In June 2016 and on the way to the Computex expo, Jim shared a taxi with Travis Kirsch, Director of Product Management and the boss of James Prior and much of the team that had developed the Threadripper project in the shadows. Travis Kirsch spoke to Jim about the project for the first time in that moment and Jim loved it.
Shortly after that, the team that was working on Threadripper in the shadows so far showed Jim the project in detail. He was surprised and excited about what they could achieve with Threadripper and the fact that they could really create it, launch it and carry it out without undermining the development of Ryzen or EPYC. Such was his enthusiasm that he not only put Threadripper in the company’s business plan, but also decided to shorten the estimated launch time by a year in order to unveil these processors during the summer of 2017.
And it happened. On July 29, 2017, I was summoned by AMD to attend Threadripper’s launch event in Los Angeles to see it for myself, while still under a confidentiality agreement at that time, how AMD was finally able to give us a product that outshined the best Intel processor in terms of performance and even at a more competitive price.
Interestingly, a few months ago I published an article explaining why the sales of AMD Ryzen did not take off despite the fact that most of the press praised it and despite offering a good performance at that price. In that same article I came to the conclusion that AMD needed a better flagship that surpassed the best that Intel had to offer in order to regain market confidence and have a better branding and sales impact.
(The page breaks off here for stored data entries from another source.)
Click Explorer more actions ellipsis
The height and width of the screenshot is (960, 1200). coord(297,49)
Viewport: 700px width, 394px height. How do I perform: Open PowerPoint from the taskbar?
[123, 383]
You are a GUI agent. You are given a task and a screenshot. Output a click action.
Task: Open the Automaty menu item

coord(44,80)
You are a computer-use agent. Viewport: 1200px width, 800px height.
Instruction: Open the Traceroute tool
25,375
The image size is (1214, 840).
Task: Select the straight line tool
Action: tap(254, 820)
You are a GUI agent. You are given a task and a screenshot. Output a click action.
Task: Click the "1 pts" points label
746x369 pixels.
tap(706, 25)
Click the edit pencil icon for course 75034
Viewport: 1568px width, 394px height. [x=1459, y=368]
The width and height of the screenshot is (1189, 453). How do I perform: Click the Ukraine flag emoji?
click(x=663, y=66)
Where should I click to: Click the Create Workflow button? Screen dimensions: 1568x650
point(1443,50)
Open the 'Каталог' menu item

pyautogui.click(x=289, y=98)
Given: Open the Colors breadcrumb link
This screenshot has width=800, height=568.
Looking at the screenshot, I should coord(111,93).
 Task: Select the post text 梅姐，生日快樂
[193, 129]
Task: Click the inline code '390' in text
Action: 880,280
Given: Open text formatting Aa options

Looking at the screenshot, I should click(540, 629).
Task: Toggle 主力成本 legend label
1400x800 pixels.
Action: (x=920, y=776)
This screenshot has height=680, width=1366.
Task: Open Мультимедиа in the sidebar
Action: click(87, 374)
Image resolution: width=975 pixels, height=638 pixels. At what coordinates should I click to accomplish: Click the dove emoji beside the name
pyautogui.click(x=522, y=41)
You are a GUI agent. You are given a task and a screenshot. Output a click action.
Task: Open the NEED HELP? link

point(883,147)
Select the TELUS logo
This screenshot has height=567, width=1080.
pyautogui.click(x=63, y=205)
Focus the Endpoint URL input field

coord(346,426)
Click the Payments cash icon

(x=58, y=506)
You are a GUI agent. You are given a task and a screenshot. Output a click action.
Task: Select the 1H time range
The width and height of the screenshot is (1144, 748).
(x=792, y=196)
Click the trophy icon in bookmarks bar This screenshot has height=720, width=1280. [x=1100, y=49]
No sooner said than done, AMD launched Threadripper in August and a few weeks later we know through this article that AMD has already outperformed Intel in terms of sales in one of the most important online computer stores in Germany.
Would this have been possible without the effort that enthusiasts like James Prior took outside of their working hours? Answering this question is not easy. I want to think that AMD’s management would realize the need for something like Threadripper at some point. However, I think that they would not have dethroned Intel in time if it were not for the great effort of a group of enthusiasts, including James Prior, and for another enthusiast like Jim Anderson who was at the helm to take the important decision of putting Threadripper in AMD’s official plan and carry out what was necessary for its development to introduce it on the market in the right moment.